Is there such a thing as “good debt” and “bad debt”?
Perhaps. I can see the latter being the domain of most consumer debt. When people charge things up on credit cards, then get the bill and say “umm, I can’t pay this now but I’ll pay it later” – that’s bad debt. Unless there are extenuating circumstances, it’s just not sound judgement to take on such debt. There is blame to be dished out, and it falls squarely on the consumer.
However, some debt is considered good. Or, maybe better put, not as bad. Student loans, if reasonable, can be good debt. If excessive, and for an education consisting of an unemployable major or from an overpriced school, it can be bad debt. This is another topic for another post, which will be a good time to get into that discussion.
In this case, one type of debt that seems to fall into the middle of good and bad is housing debt. Now, most people realize that a mortgage isn’t good debt. That being said, I have heard a few people – including one I had thought was otherwise quite sharp – actually try to argue that it’s okay to take on a bigger mortgage because you get a bigger tax deduction. HELLO! That makes no sense, and I don’t find that to be true!
Okay, so we can rationally agree that mortgage debt isn’t good. But is it bad? This is where some folks – and I think perhaps most – think that it’s just a normal part of life. In other words, it’s just what you do. You grow up, get married, and get a house. Or maybe you don’t get married but get one, or you buy a condo instead. Or, perhaps you do what another blogger did and choose to live in a low cost of living country.
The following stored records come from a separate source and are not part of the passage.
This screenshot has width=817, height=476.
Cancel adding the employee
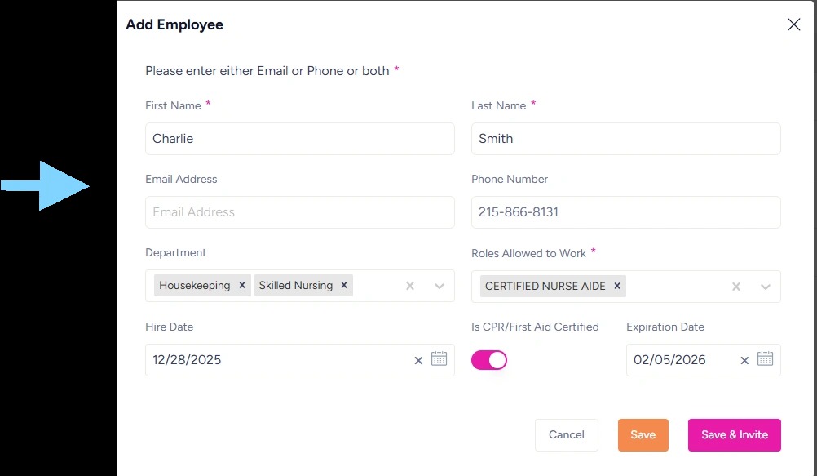tap(566, 435)
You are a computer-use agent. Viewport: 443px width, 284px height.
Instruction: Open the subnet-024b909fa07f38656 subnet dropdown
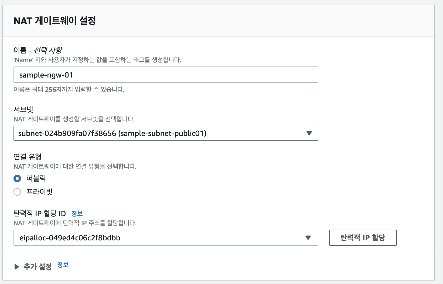[162, 133]
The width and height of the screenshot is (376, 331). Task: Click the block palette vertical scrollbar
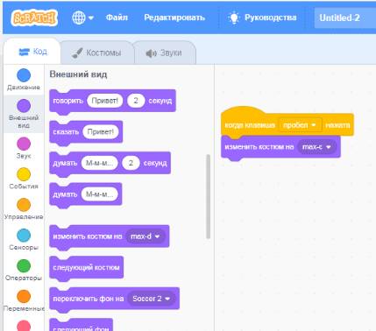(209, 197)
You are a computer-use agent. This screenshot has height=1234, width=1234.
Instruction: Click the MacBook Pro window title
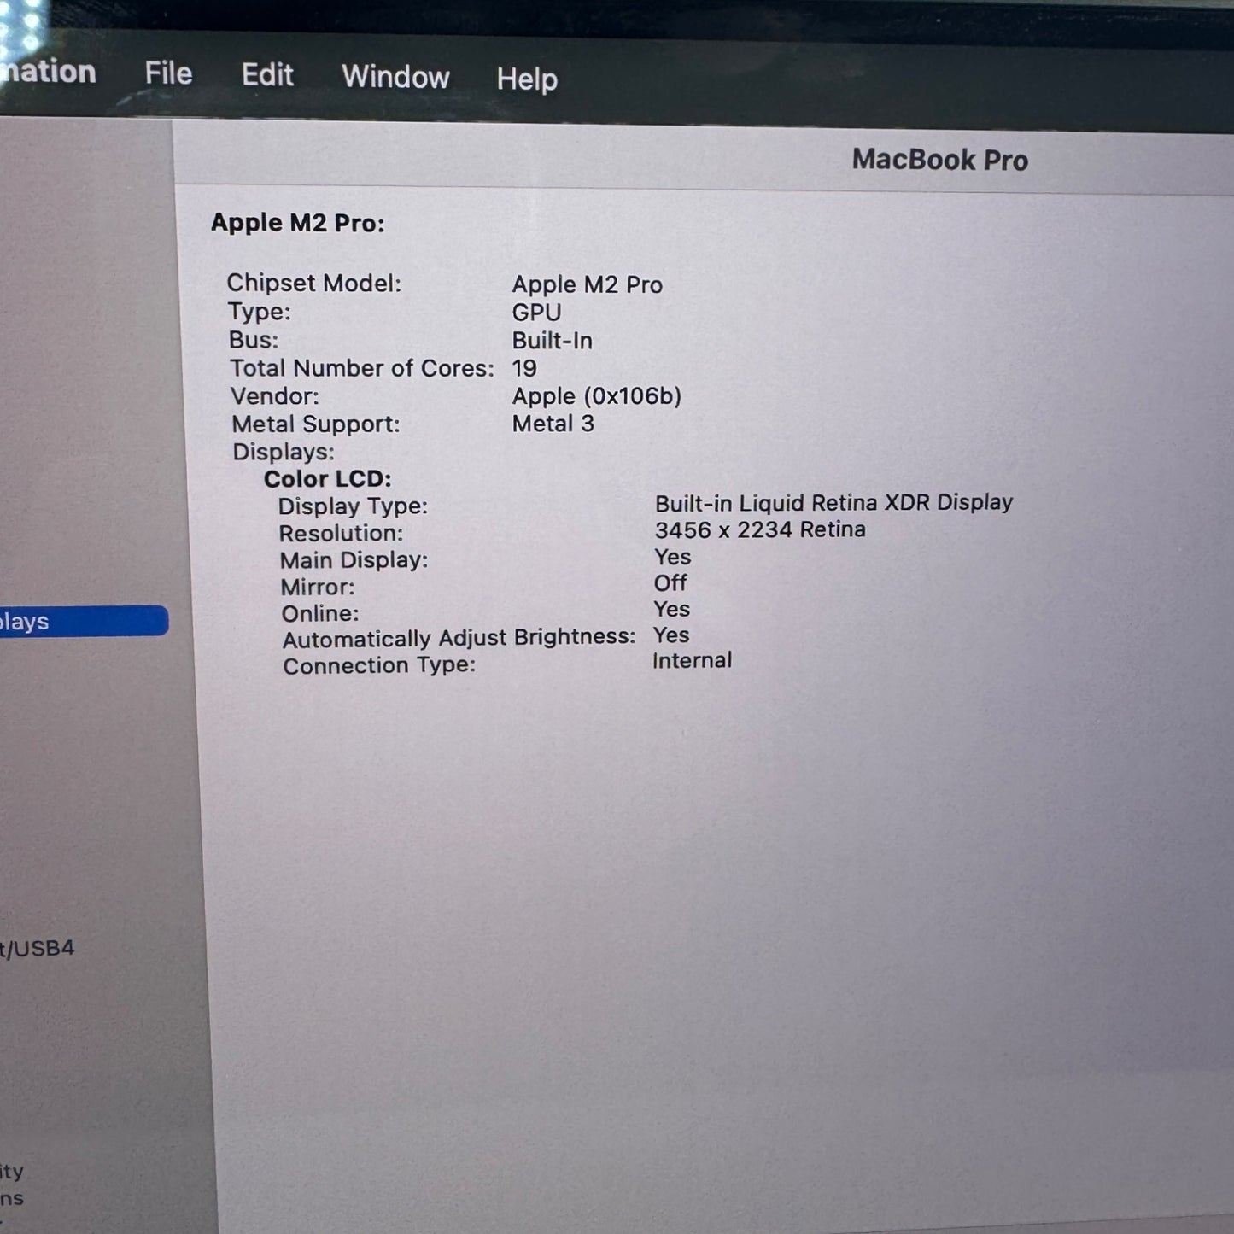tap(939, 160)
Whatever the case, taking on a mortgage and buying a home seem to go hand in hand, like a couple 🙂 And, almost like a rite of passage for many adults.
Does it have to be that way? Well, maybe it’s just realistic for folks who want to buy to take on a mortgage, the way our society is set up. However, maybe it should be a matter of practice to genuinely viewing housing debt as being at least semi-bad – and that we should eliminate mortgage debt quickly . The way to do this might be to get rid of the mindset that a 30-year mortgage is normal, and aim for a 10 to 15 year payoff period instead.
Think about two things:
1) Wouldn’t it be great to go through your monthly expenses, and know that NOTHING is being spent on a mortgage (or rent)?
2) Remember that there are tons of home-related expenses that you already have to pay anyway. One of which is taxes, which won’t go away – and is an example of why you truly don’t ever really own your home free and clear. (Yes, you can have the mortgage paid but you don’t want to see how fast the home can be taken away if you never pay your taxes. Those don’t go a way when the mortgage is over!)
My Questions for You
When looking at debt on the dimensions of good or bad, how would you characterize mortgage debt?
Do you think most of us are too cavalier in how we consider mortgage debt to be so “normal”?
What are your thoughts on the notion that we don’t truly ever own our homes?